I really liked Huling's personal insight into a job I'd never heard anything about. And a lot of what he had to say eerily echoed my own personal experience as the daughter of a farmer (another labor-intensive, singular profession):
"My father and grandfather also trained me to regret the loss of large numbers of hours to work, another dissuasion from my professional activities. One of the great attractions of quahogging is the trade-off it provides: You work hard so you don't have to work a lot. There's an adage for this: Quahoggers ain't lazy, but they don't want to work. This is something they say about themselves. It's an idea virtually unknown to the community of people outside the quahogging fold. The sentiment resides in me, but I am no quahogger, which, again, leaves me ill-prepared for the wonderful opportunities afforded me by a life of mental labor. This doesn't mean that I myself am motivated to do the right thing. I am caught between the bullraker and the world he righteously derides. If my position were grander, it would be tragic: I have all of the bullraker's scorn and none of his discipline." (p. 36.)
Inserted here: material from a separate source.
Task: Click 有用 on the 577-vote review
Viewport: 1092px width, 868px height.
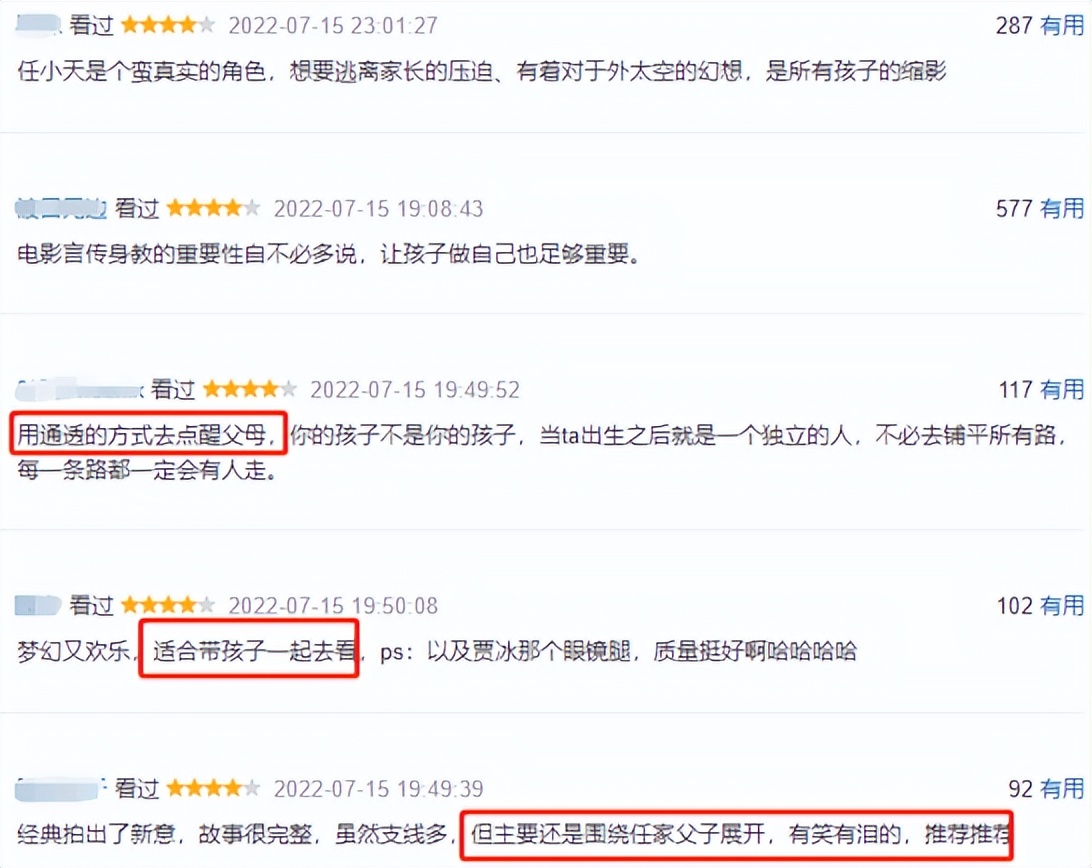Action: click(1061, 208)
I really enjoyed that. I've never been very good at office or full-time professional work, and I always thought at least part of that was my upbringing on the farm. I never had any patience for meetings or any work that seemed more like "make work" than actually producing anything of value (like food).
Huling also had interesting things to say on the broader economic and social impact of the profession of shellfishing:
"On the national level, the proper action is so clear and obvious as to be banal: universal, single-payer health care. Sustainable food relies on people who perform hard manual labor, and the society that benefits from their suffering should do its best to alleviate it in the most direct way. Mike McGiveney wasn't kidding when he said that the cost of health care drove quahoggers off the water. The rising cost of insurance, insurance companies' pernicious attempts to deny care at every opportunity, and the willingness of health-care professionals to abet the insurance companies convinced many guys that the very communities they had helped to feed would throw them to the wolves once their bodies gave out after years of toil." (p. 265.)
As you can see from the text snippets I've provided, this is not narrative-driven writing that you just fly through. It's more along the lines of Wendell Berry writing, where you have to read a little bit and then take a break to digest it. At times it's a bit dry, a bit too technical about how quahogging works, but overall it's a fascinating, fascinating read. Consider checking it out.